Rows of pointing data:

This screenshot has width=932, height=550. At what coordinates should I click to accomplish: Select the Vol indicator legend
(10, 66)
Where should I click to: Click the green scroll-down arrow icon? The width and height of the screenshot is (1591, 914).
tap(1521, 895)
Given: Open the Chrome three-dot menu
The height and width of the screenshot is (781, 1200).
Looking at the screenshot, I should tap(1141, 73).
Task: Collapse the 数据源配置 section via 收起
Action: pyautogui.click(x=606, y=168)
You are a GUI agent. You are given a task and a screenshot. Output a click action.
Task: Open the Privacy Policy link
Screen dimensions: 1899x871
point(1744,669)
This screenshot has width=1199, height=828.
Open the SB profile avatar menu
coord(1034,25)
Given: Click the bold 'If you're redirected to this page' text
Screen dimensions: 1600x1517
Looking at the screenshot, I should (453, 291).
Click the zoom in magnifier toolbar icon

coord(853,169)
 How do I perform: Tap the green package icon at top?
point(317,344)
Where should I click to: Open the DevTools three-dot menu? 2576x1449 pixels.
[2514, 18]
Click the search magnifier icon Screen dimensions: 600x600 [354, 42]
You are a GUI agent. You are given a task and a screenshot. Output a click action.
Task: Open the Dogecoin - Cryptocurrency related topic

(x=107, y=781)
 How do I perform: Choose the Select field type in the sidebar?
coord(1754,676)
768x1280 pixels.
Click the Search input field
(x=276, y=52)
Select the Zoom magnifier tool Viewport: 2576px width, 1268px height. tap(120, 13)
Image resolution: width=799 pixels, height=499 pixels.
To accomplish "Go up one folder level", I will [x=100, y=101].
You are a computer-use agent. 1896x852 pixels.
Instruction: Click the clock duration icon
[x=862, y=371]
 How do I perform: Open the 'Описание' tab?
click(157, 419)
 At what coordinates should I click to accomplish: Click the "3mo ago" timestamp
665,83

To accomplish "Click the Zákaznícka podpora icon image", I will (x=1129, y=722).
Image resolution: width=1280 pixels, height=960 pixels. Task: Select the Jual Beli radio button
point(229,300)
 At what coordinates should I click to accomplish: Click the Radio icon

Task requirements: Reproduce word for word the lines from the start of the rows of pointing data through the line holding "click(157, 419)", inclusive, and nothing else.

Exercise response:
This screenshot has width=932, height=550. At what coordinates should I click to accomplish: Select the Vol indicator legend
(10, 66)
Where should I click to: Click the green scroll-down arrow icon? The width and height of the screenshot is (1591, 914).
tap(1521, 895)
Given: Open the Chrome three-dot menu
The height and width of the screenshot is (781, 1200).
Looking at the screenshot, I should tap(1141, 73).
Task: Collapse the 数据源配置 section via 收起
Action: pyautogui.click(x=606, y=168)
You are a GUI agent. You are given a task and a screenshot. Output a click action.
Task: Open the Privacy Policy link
Screen dimensions: 1899x871
point(1744,669)
This screenshot has width=1199, height=828.
Open the SB profile avatar menu
coord(1034,25)
Given: Click the bold 'If you're redirected to this page' text
Screen dimensions: 1600x1517
Looking at the screenshot, I should (453, 291).
Click the zoom in magnifier toolbar icon

coord(853,169)
 How do I perform: Tap the green package icon at top?
point(317,344)
Where should I click to: Open the DevTools three-dot menu? 2576x1449 pixels.
[2514, 18]
Click the search magnifier icon Screen dimensions: 600x600 [354, 42]
You are a GUI agent. You are given a task and a screenshot. Output a click action.
Task: Open the Dogecoin - Cryptocurrency related topic

(x=107, y=781)
 How do I perform: Choose the Select field type in the sidebar?
coord(1754,676)
768x1280 pixels.
Click the Search input field
(x=276, y=52)
Select the Zoom magnifier tool Viewport: 2576px width, 1268px height. tap(120, 13)
Image resolution: width=799 pixels, height=499 pixels.
To accomplish "Go up one folder level", I will [x=100, y=101].
You are a computer-use agent. 1896x852 pixels.
Instruction: Click the clock duration icon
[x=862, y=371]
 How do I perform: Open the 'Описание' tab?
click(157, 419)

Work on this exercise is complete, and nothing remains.